Reputation: 51
I am not sure why I am getting these errors, but the weirdest thing, I am still able to run the program and produce the results I want.
The compiler error I get is
IntelliSense: a value of type "MyStruct *" cannot be assigned to an entity of type "Mystuct_struct *"
There are 4 instances of this, but as I stated in my title, the program still seems to run fine, and displays the bin file as I want it to.
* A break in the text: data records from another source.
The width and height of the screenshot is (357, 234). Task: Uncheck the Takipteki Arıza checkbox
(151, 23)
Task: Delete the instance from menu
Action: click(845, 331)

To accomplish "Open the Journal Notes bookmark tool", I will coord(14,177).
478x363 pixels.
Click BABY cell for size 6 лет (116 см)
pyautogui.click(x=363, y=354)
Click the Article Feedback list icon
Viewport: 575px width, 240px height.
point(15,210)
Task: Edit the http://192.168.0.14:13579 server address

And yes, I know the name of my structure is bad.
#include <stdio.h>
#include <stdlib.h>
#include <string.h>
#include <time.h>
typedef struct MyStruct_struct
{
char FlightNum[7];
char OriginAirportCode[5];
char DestAirportCode[5];
int timeStamp;
struct Mystruct_struct* next;
} MyStruct;
int main()
{
time_t time;
MyStruct * ptr;
MyStruct * head;
MyStruct * tail;
MyStruct * temp;
FILE * bin;
MyStruct myStruct;
bin = fopen("acars.bin", "rb");
ptr= (struct MyStruct_struct *) malloc (sizeof(MyStruct) );
fread(ptr,sizeof(MyStruct)-sizeof(MyStruct*),1,bin);
head = ptr; // make head point to that struct
tail = ptr; // make tail point to that struct
while (1)
{
ptr = (struct MyStruct_struct *) malloc(sizeof(MyStruct));
fread(ptr, sizeof(MyStruct) - sizeof(MyStruct*), 1, bin);
tail->next = ptr; // error here
tail = tail->next; //error here
if (feof(bin) != 0)
break;
}
tail->next = NULL;
ptr = head;
while (ptr->next != NULL)
{
printf("%s ", ptr->FlightNum);
printf("%s ", ptr->OriginAirportCode);
printf("%s ", ptr->DestAirportCode);
time = ptr->timeStamp;
printf("%s",ctime( &time));
ptr = ptr->next; // here
}
ptr = head;
while (ptr->next != NULL)
{
temp = ptr;
ptr = ptr->next; //error here
free(temp);
}
fclose(bin);
system("pause");
return 0;
}
Upvotes: 0
Views: 60
Reputation: 1089
You have a typo in your struct definition. The type for your variable next is MyStuct_Struct. Check your spelling on MyStuct_Struct. It still works because C is joiously not type safe. A pointer is a pointer is a pointer so you don't end up with memory errors.